*** The records Section Begins ***

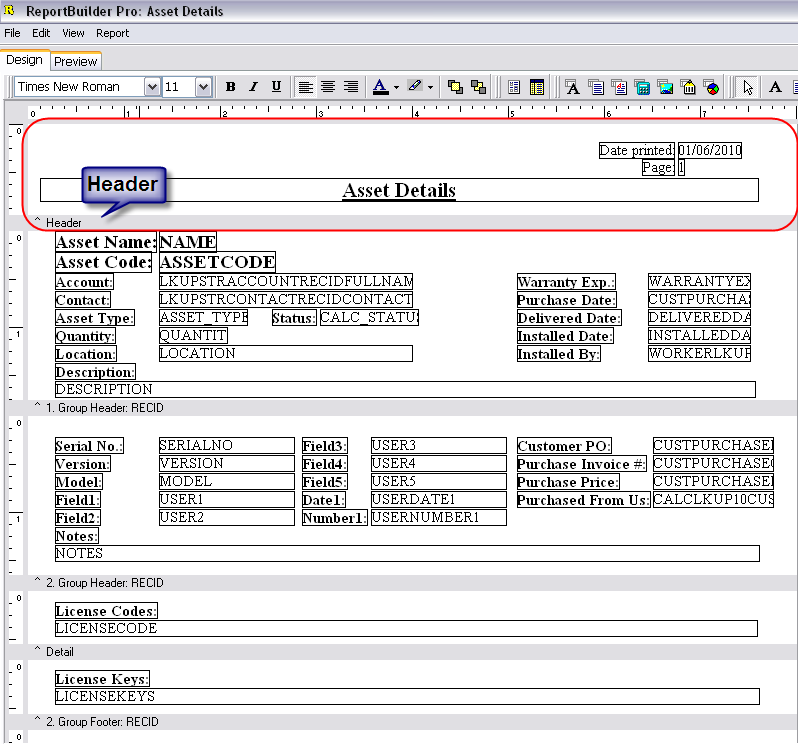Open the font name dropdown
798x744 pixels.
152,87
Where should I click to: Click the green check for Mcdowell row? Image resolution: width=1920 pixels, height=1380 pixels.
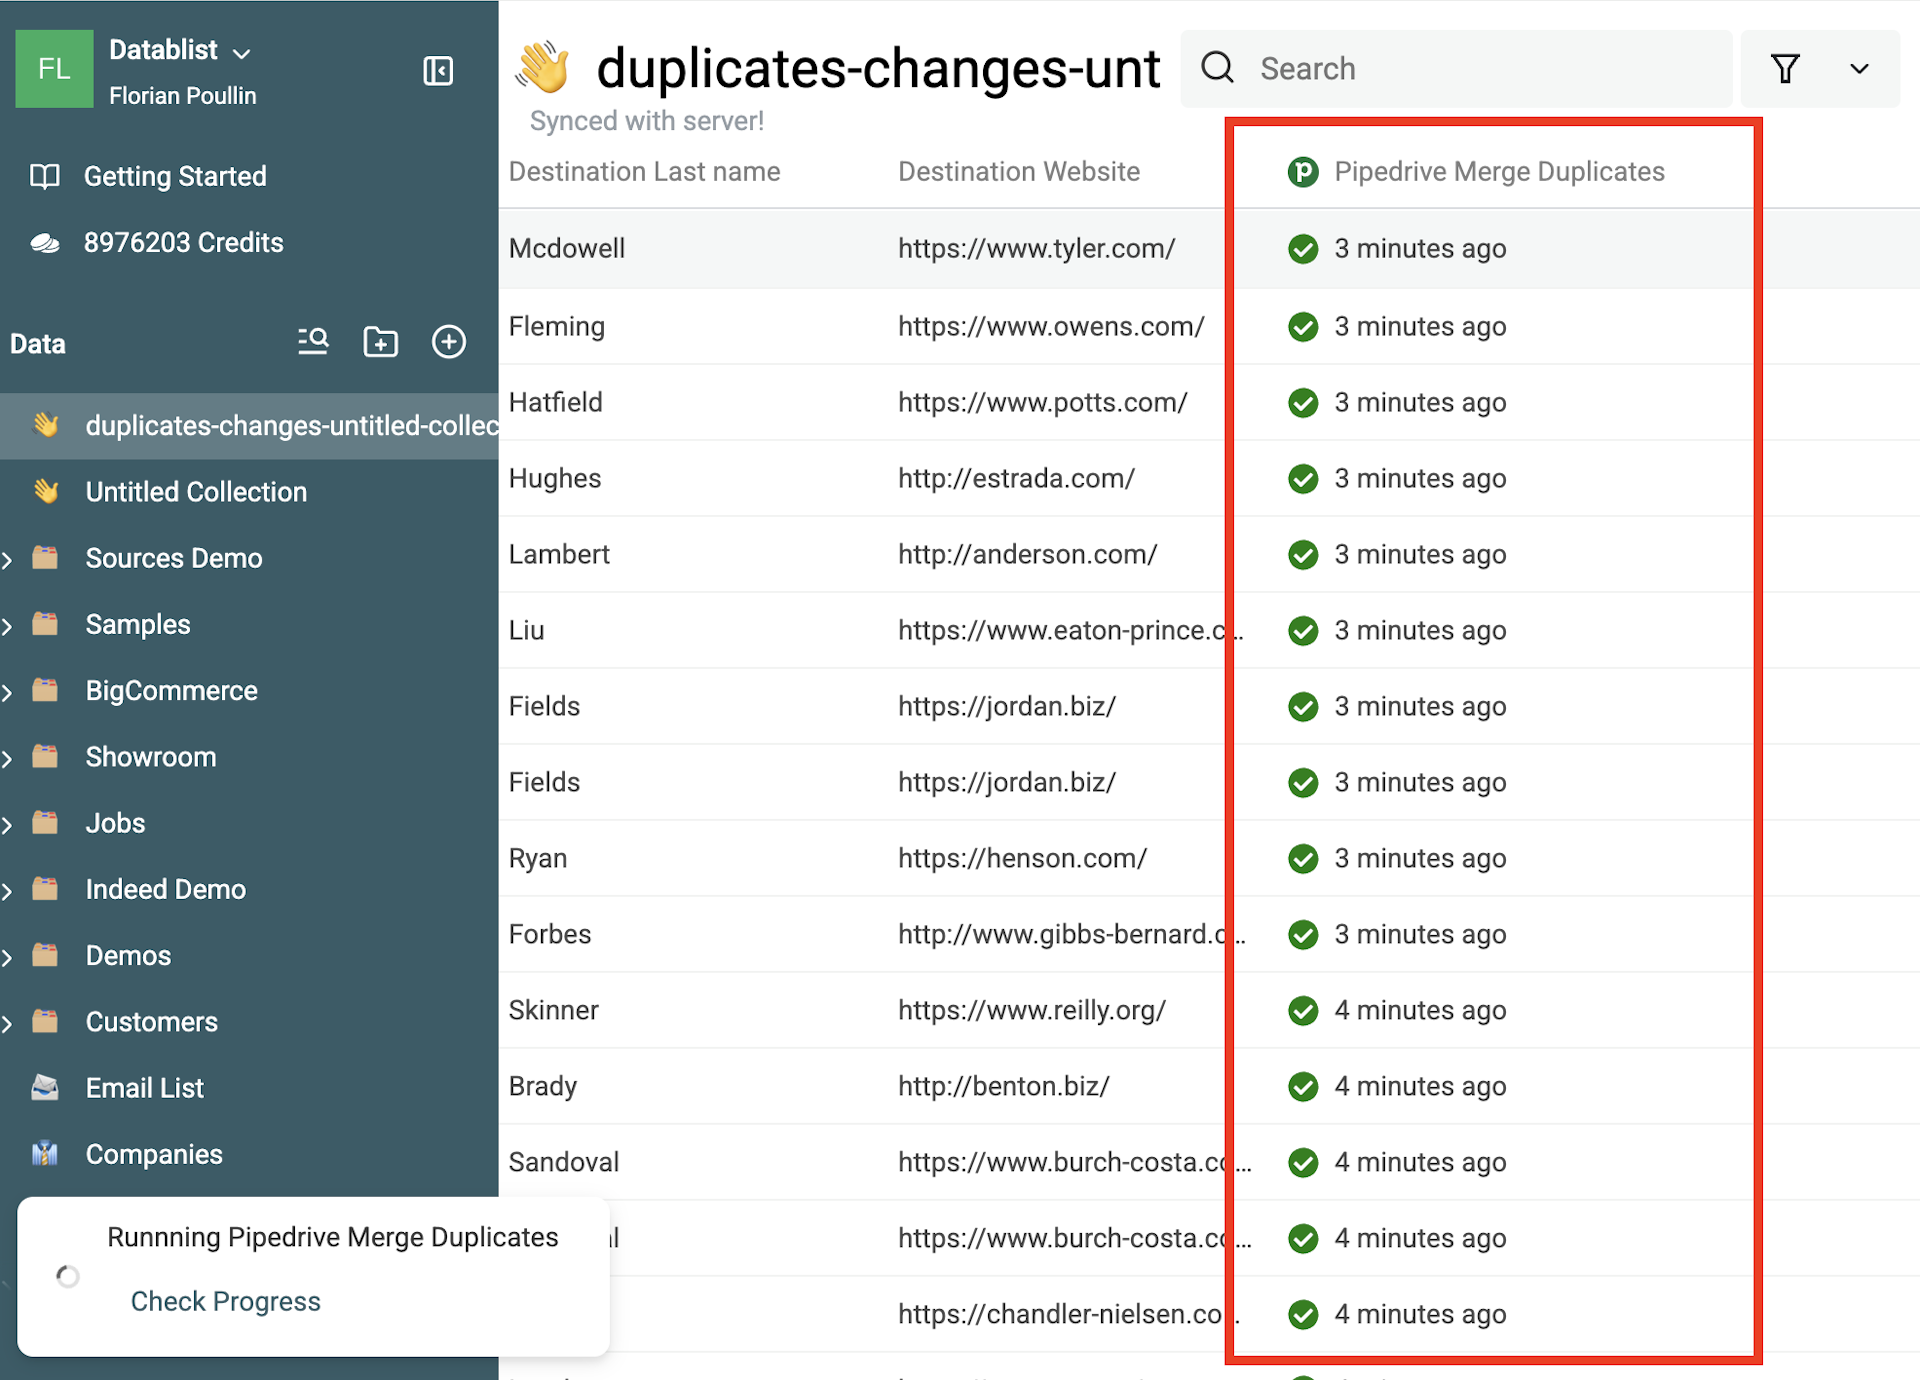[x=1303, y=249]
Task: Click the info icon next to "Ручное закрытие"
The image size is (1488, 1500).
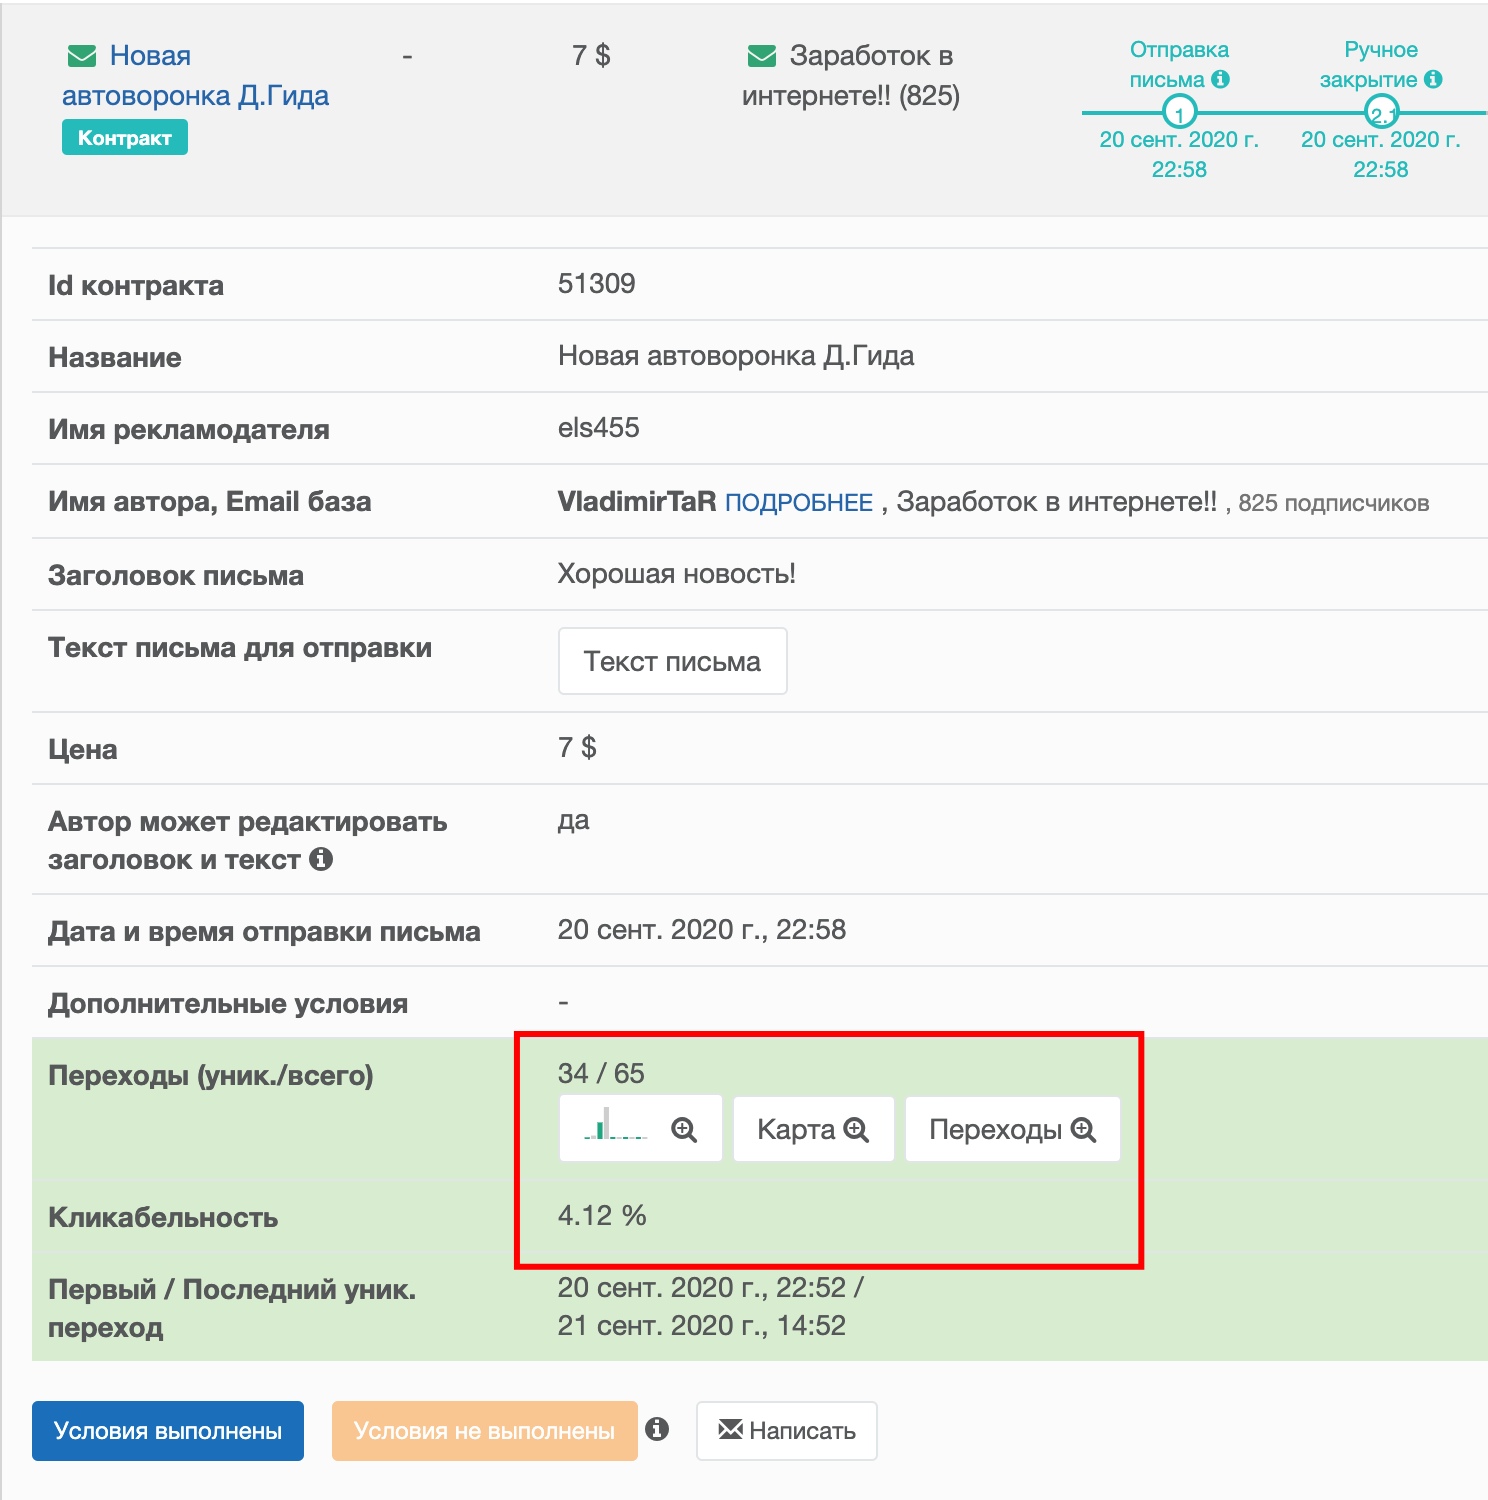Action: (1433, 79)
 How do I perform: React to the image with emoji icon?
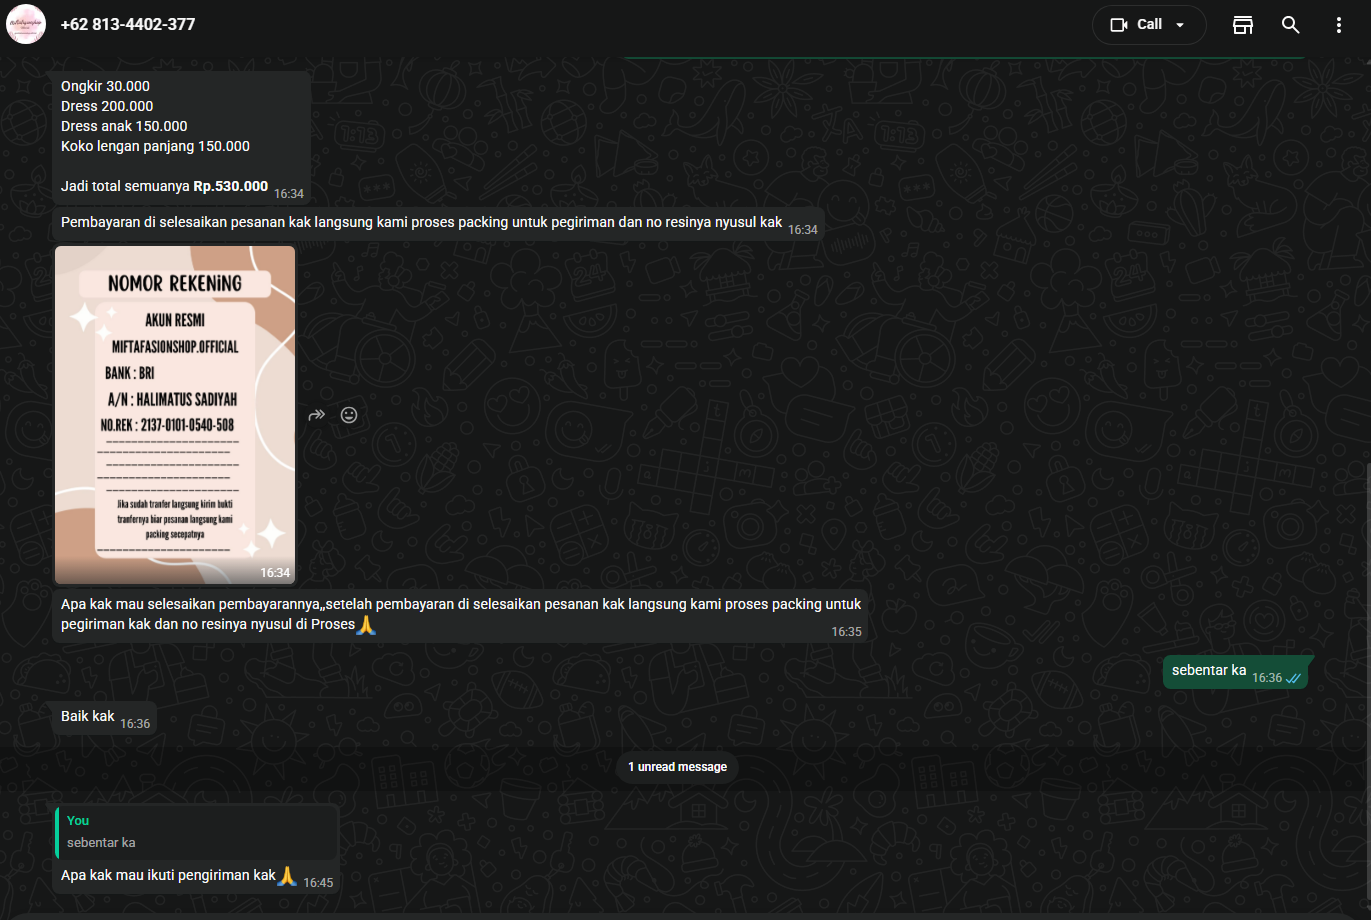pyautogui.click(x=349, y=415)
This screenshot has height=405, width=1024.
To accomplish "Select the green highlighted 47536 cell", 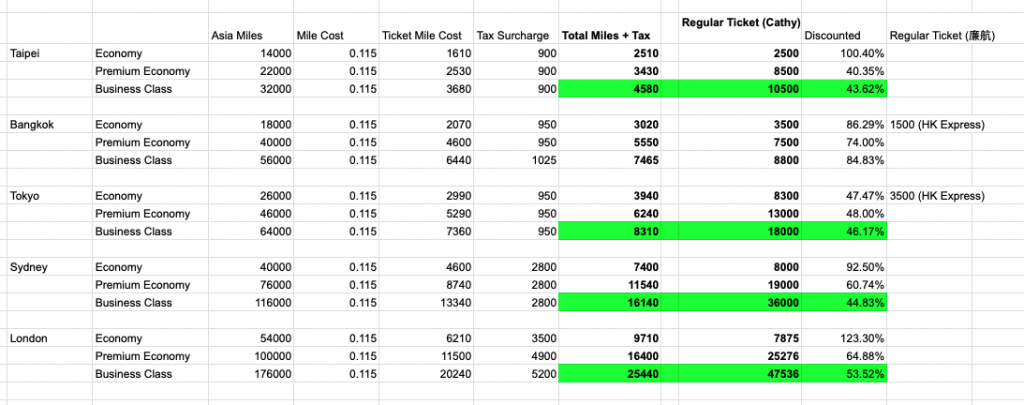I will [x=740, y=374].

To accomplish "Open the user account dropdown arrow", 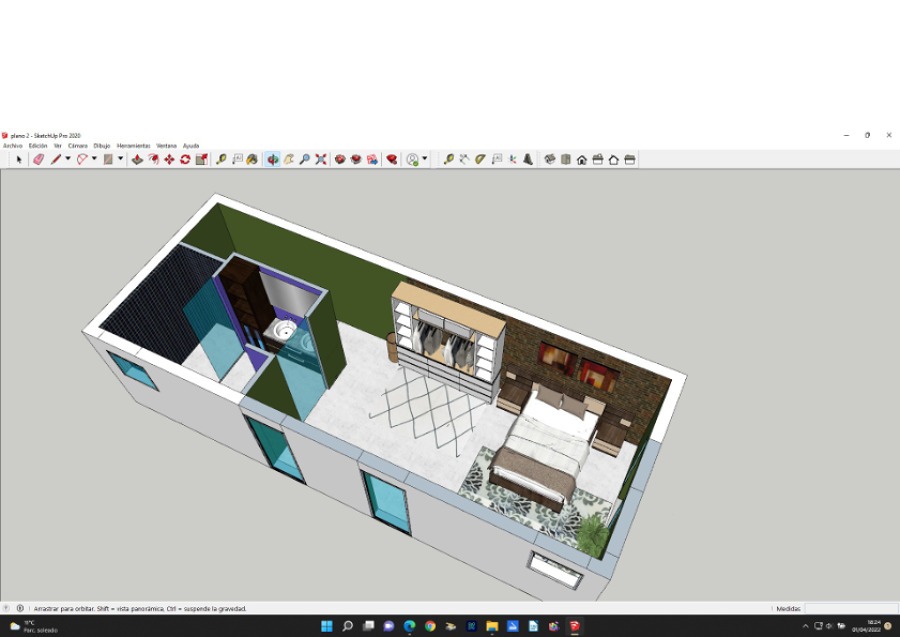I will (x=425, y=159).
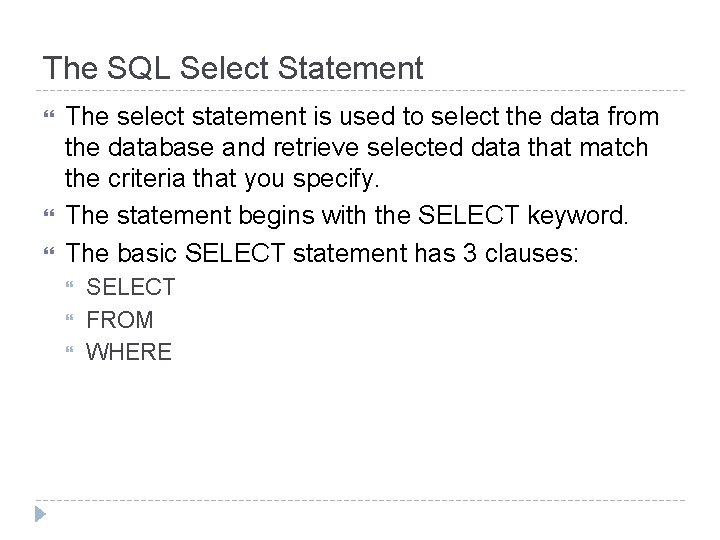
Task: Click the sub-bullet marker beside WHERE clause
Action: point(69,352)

*** The records Section Ends ***

**Problem to work on**.
Exactly the lines above, from the one containing "Task: Click the info" down to the one containing "This screenshot has height=405, width=1024.", are to be repeated, including both ends. Pictures are not part of the copy.

**Output for this task**.
Task: Click the info icon next to "Ручное закрытие"
The image size is (1488, 1500).
Action: (1433, 79)
 How do I perform: React to the image with emoji icon?
pyautogui.click(x=349, y=415)
This screenshot has height=405, width=1024.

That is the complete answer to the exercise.